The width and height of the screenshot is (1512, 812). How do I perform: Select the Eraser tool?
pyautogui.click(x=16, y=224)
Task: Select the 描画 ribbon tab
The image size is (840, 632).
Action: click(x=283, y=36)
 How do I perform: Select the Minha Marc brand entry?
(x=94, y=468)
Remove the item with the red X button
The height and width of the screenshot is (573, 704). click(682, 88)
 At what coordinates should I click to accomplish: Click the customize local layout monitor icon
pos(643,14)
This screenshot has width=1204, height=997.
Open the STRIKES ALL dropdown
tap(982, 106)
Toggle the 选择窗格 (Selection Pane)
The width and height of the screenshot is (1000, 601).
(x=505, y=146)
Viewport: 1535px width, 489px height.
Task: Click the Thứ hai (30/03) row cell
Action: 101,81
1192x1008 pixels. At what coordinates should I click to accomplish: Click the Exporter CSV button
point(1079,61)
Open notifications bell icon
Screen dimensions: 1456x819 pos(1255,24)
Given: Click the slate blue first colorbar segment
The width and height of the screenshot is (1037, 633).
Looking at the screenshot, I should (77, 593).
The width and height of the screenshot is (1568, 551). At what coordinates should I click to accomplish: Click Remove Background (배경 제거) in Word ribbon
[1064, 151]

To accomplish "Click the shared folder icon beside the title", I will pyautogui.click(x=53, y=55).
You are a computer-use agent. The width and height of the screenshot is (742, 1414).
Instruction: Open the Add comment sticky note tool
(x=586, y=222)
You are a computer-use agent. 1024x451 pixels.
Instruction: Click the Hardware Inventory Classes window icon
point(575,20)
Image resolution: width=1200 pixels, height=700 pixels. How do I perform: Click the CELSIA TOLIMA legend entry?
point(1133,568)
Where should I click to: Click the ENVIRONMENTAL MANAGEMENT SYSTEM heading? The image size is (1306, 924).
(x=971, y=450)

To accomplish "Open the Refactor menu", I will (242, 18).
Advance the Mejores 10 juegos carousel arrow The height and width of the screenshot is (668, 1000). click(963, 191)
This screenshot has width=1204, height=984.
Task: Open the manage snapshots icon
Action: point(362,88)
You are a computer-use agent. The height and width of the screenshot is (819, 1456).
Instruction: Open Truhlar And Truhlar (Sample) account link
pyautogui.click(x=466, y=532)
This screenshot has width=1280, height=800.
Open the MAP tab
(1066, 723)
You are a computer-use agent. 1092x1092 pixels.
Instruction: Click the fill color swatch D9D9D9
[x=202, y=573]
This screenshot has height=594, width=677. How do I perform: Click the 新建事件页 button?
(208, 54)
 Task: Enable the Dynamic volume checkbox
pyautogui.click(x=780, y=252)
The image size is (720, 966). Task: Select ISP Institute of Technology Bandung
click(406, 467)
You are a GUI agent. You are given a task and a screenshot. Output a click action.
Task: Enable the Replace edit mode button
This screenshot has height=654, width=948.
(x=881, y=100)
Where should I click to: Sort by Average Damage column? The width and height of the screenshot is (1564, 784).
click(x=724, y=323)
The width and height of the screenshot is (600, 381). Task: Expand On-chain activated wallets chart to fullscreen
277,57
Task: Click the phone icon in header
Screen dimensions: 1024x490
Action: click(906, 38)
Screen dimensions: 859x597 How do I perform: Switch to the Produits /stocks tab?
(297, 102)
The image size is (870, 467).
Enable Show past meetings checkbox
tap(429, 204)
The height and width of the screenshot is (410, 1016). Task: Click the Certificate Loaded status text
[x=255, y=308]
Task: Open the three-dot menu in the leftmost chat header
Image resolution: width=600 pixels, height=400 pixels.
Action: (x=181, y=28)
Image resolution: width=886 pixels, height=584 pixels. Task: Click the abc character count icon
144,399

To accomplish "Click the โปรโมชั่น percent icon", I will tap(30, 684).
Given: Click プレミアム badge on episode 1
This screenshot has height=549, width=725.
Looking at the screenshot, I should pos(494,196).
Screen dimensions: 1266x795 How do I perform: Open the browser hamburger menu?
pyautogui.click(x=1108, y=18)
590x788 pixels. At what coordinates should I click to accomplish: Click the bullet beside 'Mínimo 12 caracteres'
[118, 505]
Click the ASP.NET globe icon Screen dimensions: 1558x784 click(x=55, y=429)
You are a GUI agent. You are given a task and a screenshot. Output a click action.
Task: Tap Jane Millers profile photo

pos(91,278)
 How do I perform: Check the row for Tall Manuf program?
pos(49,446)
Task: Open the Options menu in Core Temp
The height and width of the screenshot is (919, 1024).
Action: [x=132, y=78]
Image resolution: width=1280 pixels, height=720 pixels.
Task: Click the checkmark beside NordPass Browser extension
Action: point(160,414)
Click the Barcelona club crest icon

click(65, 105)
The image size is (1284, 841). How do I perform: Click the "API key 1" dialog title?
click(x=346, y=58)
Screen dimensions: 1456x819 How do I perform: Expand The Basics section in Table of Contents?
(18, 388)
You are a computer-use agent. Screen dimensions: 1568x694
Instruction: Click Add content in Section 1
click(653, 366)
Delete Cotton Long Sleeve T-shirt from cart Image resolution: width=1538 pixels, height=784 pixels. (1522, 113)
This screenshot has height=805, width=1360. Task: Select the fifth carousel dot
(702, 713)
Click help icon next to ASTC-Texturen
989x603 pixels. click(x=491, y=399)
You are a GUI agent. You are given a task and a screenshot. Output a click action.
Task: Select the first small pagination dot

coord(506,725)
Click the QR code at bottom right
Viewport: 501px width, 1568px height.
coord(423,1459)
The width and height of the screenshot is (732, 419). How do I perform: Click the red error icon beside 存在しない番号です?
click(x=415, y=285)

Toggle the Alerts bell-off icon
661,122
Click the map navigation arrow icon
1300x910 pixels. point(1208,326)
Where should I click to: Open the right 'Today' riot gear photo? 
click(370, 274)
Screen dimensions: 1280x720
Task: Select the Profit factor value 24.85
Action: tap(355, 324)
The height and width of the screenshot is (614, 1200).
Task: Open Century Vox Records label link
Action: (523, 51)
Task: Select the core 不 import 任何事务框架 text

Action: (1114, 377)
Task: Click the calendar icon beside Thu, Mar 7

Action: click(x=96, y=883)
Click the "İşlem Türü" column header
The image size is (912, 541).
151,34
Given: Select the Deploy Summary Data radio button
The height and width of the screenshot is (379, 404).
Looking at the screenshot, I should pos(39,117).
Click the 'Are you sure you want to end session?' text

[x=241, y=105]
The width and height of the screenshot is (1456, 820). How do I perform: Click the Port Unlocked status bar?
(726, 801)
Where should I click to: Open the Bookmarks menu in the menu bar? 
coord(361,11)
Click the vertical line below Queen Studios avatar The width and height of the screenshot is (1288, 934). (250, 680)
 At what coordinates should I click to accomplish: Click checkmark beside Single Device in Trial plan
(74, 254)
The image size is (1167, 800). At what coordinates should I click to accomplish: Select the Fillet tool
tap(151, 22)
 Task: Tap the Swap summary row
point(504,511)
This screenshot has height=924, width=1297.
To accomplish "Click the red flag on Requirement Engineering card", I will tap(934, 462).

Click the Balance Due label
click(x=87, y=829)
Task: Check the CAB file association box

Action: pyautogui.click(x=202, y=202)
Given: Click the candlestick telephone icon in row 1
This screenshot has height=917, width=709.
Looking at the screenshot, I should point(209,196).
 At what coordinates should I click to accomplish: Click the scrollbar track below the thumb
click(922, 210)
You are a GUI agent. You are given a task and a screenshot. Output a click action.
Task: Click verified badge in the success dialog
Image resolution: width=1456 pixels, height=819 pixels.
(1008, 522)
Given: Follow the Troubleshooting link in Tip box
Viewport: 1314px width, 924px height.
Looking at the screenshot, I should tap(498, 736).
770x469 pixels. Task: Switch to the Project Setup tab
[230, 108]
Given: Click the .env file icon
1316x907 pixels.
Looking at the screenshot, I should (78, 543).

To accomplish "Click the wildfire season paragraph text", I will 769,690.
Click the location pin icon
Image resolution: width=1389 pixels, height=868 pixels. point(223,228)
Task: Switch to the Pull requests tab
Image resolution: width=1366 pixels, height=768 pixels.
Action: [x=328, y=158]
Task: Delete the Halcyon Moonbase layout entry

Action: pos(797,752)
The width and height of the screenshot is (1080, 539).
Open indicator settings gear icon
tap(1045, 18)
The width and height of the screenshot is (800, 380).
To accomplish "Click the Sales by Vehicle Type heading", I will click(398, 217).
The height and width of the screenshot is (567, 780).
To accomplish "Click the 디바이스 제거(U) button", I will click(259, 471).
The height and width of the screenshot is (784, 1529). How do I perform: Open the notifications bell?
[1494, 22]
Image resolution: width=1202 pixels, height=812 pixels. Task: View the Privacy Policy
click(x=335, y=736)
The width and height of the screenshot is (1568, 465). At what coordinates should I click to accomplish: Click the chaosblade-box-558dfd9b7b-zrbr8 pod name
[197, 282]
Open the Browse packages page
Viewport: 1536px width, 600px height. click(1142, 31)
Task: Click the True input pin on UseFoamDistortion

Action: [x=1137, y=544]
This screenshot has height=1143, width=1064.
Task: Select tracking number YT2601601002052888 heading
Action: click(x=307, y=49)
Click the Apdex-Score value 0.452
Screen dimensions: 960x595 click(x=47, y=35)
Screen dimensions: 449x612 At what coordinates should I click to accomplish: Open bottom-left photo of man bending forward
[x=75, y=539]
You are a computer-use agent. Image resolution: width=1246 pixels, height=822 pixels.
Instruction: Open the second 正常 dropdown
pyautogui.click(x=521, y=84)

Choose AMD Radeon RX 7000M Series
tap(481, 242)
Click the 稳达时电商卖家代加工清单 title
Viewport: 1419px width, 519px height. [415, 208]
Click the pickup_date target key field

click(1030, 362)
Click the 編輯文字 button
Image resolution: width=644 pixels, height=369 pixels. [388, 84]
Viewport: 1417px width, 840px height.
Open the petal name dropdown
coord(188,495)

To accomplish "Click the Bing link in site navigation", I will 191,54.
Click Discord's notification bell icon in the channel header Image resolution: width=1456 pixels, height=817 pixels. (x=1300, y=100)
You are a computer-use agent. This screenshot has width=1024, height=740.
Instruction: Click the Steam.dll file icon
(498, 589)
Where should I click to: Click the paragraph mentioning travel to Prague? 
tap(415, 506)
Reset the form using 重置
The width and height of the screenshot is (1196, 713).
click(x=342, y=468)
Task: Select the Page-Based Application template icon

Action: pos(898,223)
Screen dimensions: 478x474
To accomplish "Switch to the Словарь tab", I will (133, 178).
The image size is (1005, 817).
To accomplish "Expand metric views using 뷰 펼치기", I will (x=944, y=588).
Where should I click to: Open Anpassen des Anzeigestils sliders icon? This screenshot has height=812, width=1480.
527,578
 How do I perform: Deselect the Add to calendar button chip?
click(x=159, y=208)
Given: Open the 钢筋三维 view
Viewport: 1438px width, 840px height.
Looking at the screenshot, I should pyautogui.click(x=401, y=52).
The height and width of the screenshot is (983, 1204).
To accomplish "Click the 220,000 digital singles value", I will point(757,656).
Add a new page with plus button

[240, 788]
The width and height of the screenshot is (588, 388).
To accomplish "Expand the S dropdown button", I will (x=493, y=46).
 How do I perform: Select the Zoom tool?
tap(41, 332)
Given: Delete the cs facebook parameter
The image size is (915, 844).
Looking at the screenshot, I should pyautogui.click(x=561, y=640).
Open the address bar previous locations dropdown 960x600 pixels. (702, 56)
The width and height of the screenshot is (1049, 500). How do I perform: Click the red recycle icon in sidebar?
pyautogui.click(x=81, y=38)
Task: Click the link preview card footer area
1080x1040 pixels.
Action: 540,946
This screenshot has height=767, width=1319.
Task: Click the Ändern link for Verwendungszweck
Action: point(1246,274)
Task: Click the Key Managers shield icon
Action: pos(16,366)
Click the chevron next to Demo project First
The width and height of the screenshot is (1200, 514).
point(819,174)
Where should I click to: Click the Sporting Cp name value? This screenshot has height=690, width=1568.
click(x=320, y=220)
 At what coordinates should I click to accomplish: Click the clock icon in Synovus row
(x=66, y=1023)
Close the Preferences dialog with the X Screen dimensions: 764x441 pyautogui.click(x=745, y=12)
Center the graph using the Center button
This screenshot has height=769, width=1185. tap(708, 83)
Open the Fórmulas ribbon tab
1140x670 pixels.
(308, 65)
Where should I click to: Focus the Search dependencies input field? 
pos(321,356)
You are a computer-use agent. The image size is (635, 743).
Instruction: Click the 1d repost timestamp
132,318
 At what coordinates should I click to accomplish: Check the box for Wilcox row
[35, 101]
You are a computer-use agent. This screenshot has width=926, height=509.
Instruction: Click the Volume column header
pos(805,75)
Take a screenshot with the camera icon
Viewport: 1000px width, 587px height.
··········
## Problema planteado
Copia de nuevo las líneas que empiezan en la que contiene "The width and height of the screenshot is (600, 381)." y terminan en la que contiene "[x=255, y=308]", ambas incluidas. Sustituye "Enable" por "Turn on" y deja todo lo demás igual.

## Respuesta esperada
The width and height of the screenshot is (600, 381). Task: Expand On-chain activated wallets chart to fullscreen
277,57
Task: Click the phone icon in header
Screen dimensions: 1024x490
Action: click(906, 38)
Screen dimensions: 859x597 How do I perform: Switch to the Produits /stocks tab?
(297, 102)
The image size is (870, 467).
Turn on Show past meetings checkbox
tap(429, 204)
The height and width of the screenshot is (410, 1016). Task: Click the Certificate Loaded status text
[x=255, y=308]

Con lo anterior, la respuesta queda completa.